Так говорит Господь: не учитесь путям язычников и не страшитесь знамений небесных, которых язычники страшатся.
Ибо уставы народов — пустота; вырубают дерево в лесу, обделывают руками плотника при помощи топора.
Покрывают серебром и золотом, прикрепляют гвоздями и молотом, чтобы не шаталось.
Они — как обточенный столб, и не говорят. Их носят, потому что ходить не могут. Не бойтесь их, ибо они не смогут причинить зла, но и добра делать не в силах…
Все до одного они бессмысленны и глупы, пустое учение — это дерево…
А Господь Бог есть истина; Он есть Бог живой и Царь вечный. От гнева Его дрожит земля, и народы не могут выдержать негодования Его…
Так говорит Господь, Бог Израилев: проклят человек, который не послушает слов завета его.
Который Я заповедовал отцам вашим, когда вывел их из земли Египетской, из железной печи, сказав: «слушайтесь гласа Моего и делайте все, что Я заповедаю вам — и будете Моим народом, и я буду вашим Богом.
Аминь!»
«Меня ли вы не боитесь, говорит Господь, передо мною ли не трепещете? Я положил песок границею моря, вечным пределом, которого не перейдет; и хотя волны его устремляются, но превозмочь не могут; хотя они бушуют, но переступить не могут.

**НАБОР ЗАДАНИЙ**
**a)** Продублируйте фрагмент исходного текста, начиная со слов «Так говорит Господь: не» и продолжая до слов «чтобы не шаталось.» включительно.
**b)** Изложите суть исходного текста в двух предложениях.
**c)** Чем, согласно исходному тексту, покрывают вырубленное из дерева изделие?
Материал, который идёт после этого, с исходным текстом никак не связан.

**ПОКАЗАННЫЙ МАТЕРИАЛ**

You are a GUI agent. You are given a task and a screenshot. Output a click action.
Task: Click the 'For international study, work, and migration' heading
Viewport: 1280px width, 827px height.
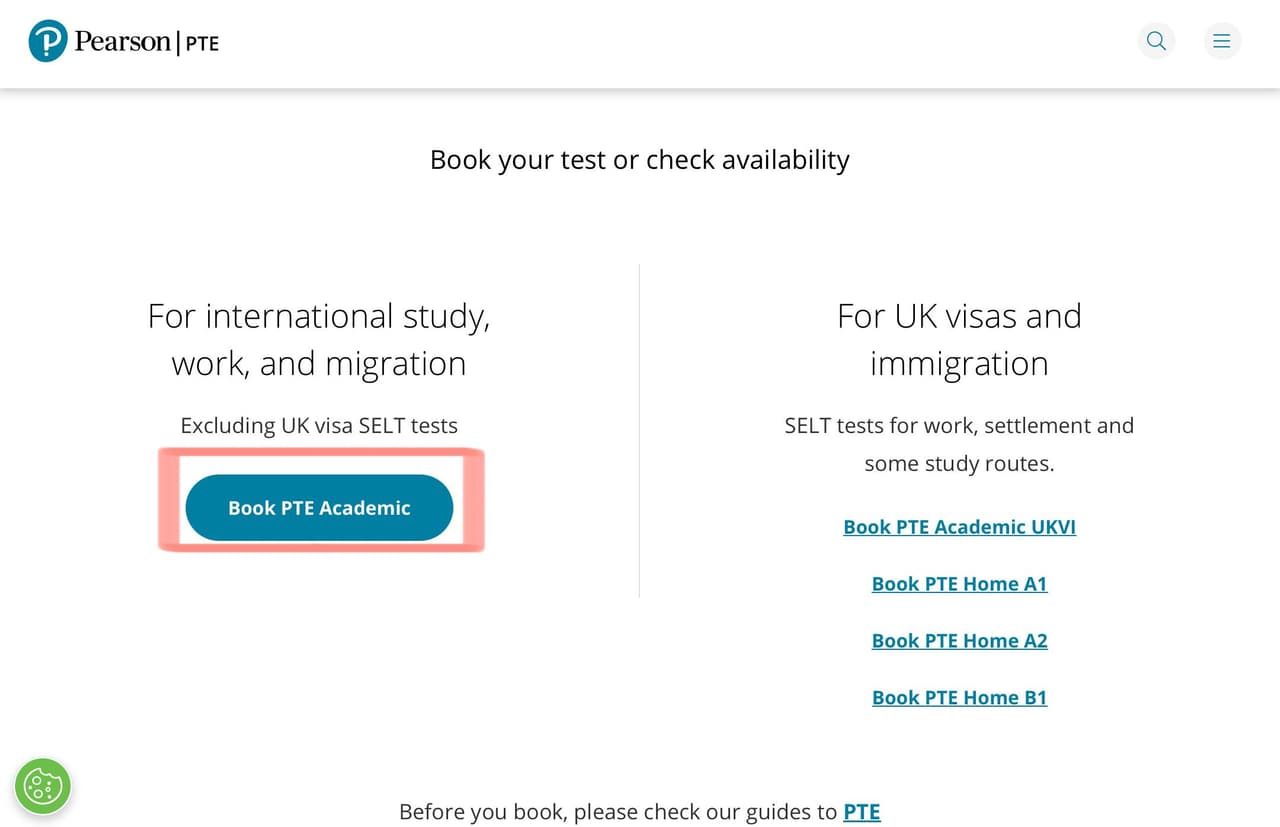tap(319, 340)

**ПИСЬМЕННЫЕ ОТВЕТЫ**
**a)**
Так говорит Господь: не учитесь путям язычников и не страшитесь знамений небесных, которых язычники страшатся.
Ибо уставы народов — пустота; вырубают дерево в лесу, обделывают руками плотника при помощи топора.
Покрывают серебром и золотом, прикрепляют гвоздями и молотом, чтобы не шаталось.

**b)** Господь велит не учиться путям язычников и не бояться их идолов: это вырубленное в лесу дерево, покрытое серебром и золотом, которое не говорит, не ходит и не может делать ни зла, ни добра. Господь Бог есть истина, живой Бог и вечный Царь, а человек, который не послушает слов завета, заповеданного отцам при выводе из земли Египетской, проклят.

**c)** Серебром и золотом.